Children that embrace their mistakes and have the opportunity for a do-over learn that it’s ok to keep on trying, even if they must do so several times over until they get things right. It’s this kind of tenacity that builds resilience and adapt to stress – important life skills in the playground, classroom, and workplace.

“Learning to use failure positively is a life skill and strategy that everyone puts to good use throughout our lives. When you fail at something, you look at what you did to reach that point, evaluate what could be done differently, and come up with a plan to make your project successful,” Riha says.

“This is true whether you’re building a LEGO set from scratch using the step-by-step manual, designing your own marvellous and imaginative creation using the materials you have to hand, or even in your adult workplace, designing a new product or solution.”

If you’re watching your little one’s frustration and eyes brimming with tears because they just can’t get something right, there are some gentle ways to help them navigate the journey to seeing the positive parts of failing.

Rather than saying ‘you’ll do better next time’, acknowledge their disappointment or frustration, along with letting them know that you can see that they want to do better.

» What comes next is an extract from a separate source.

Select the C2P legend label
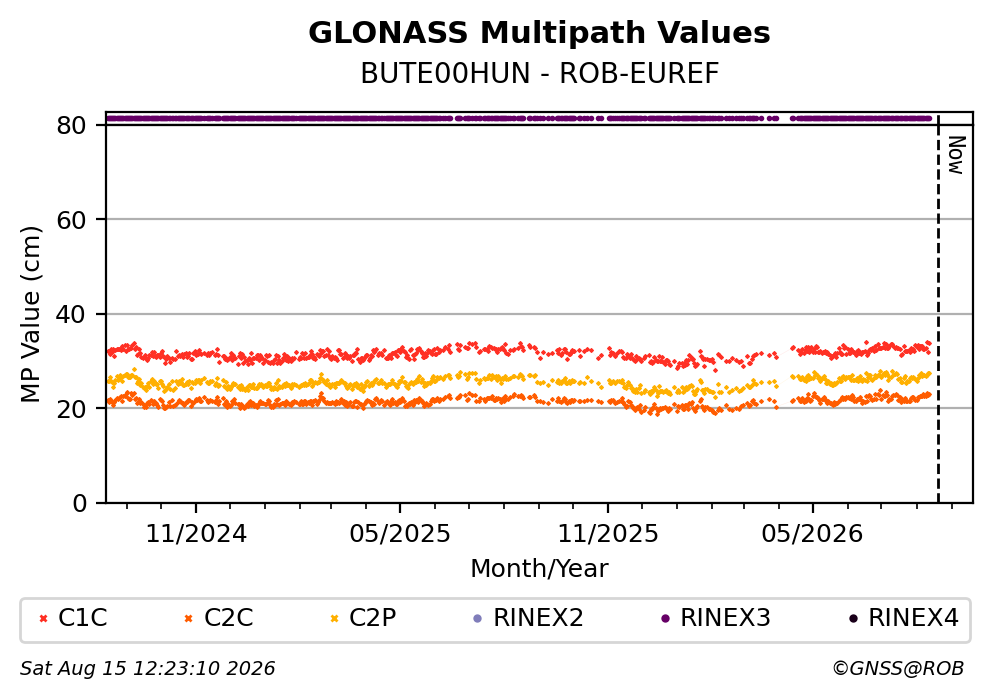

For example, “I can see that you’re frustrated, and that you really want to solve this problem” is much more constructive than “It’s ok, you’ll get it right tomorrow.”

Your children look to you as their best example and sharing stories of failures you’ve had will show them how to manage their own disappointment, and how to move on from it too.

You could also suggest that they pause after a difficult moment and take a few minutes to ponder what they’ve learned from the experience – and what they would do differently next time.

“These tools obviously vary between different age groups, but the principles are the same,” Riha explains. “Failure is a gift that teaches life skills, whether children are building a complex construction project, or navigating social issues in the playground. Let’s teach them how to embrace it and learn from it.”

Most importantly let your child learn from the world of everchanging play.